* AVAILABLE RECORDS:

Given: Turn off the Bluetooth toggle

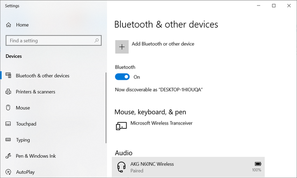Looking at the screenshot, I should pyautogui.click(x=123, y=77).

* * *

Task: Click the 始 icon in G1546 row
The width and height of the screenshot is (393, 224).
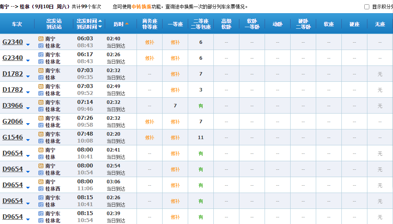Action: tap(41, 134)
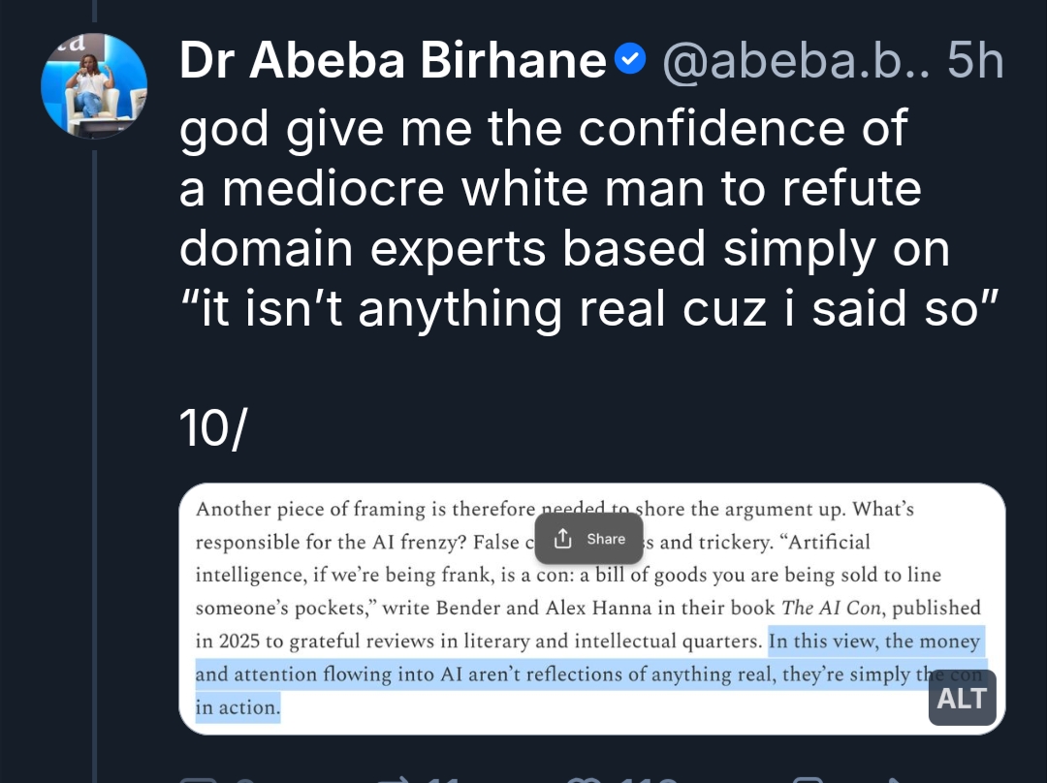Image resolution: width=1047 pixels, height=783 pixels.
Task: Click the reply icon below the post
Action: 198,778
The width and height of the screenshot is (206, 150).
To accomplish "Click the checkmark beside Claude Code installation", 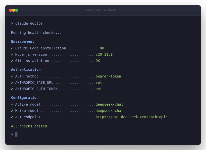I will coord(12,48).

--

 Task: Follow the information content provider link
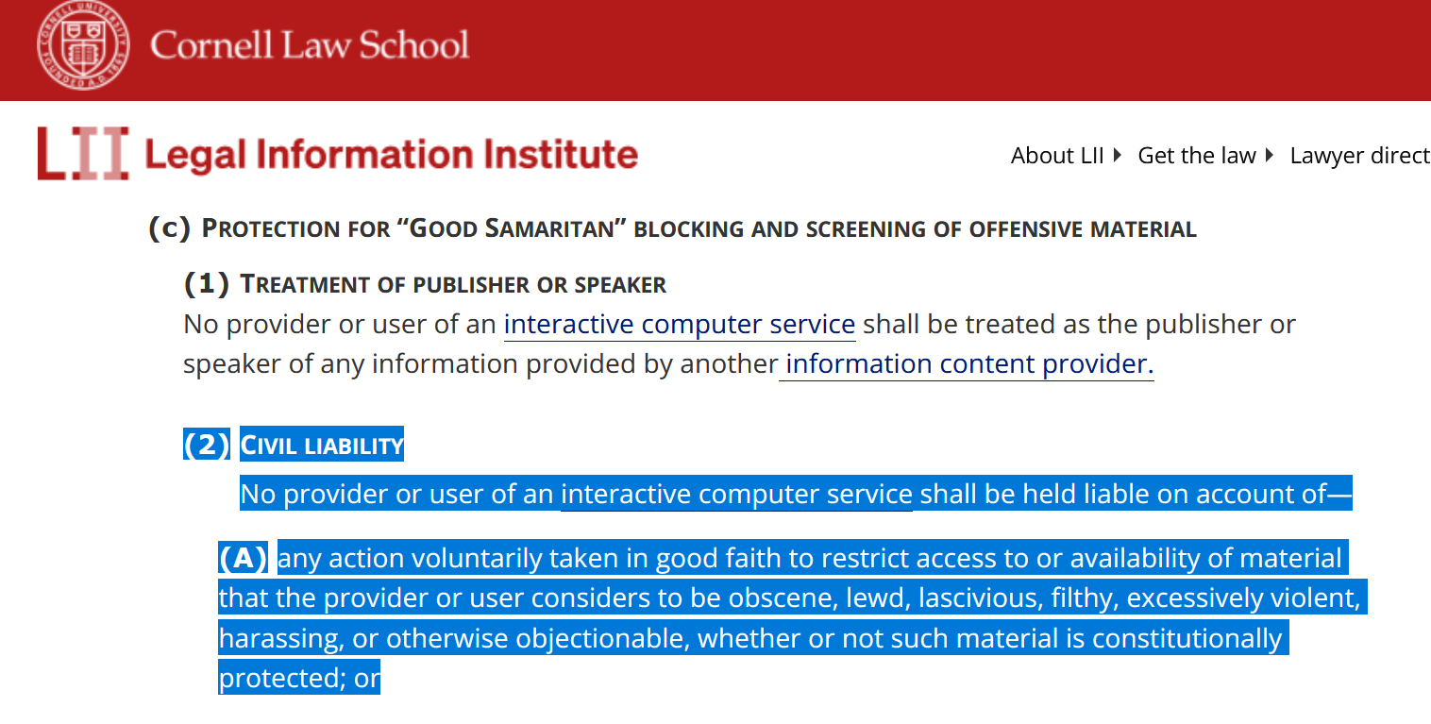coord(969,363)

* EXERCISE AIM: From the entries above, copy exactly the lines starting at the one with "The width and height of the screenshot is (393, 224)." and stopping at the one with "The width and height of the screenshot is (206, 150).", keeping both ends. Drop the pictures.

* RESULT FOR THIS TASK:
The width and height of the screenshot is (393, 224).
Action: tap(41, 134)
Image resolution: width=1047 pixels, height=783 pixels.
Task: Click the reply icon below the post
Action: 198,778
The width and height of the screenshot is (206, 150).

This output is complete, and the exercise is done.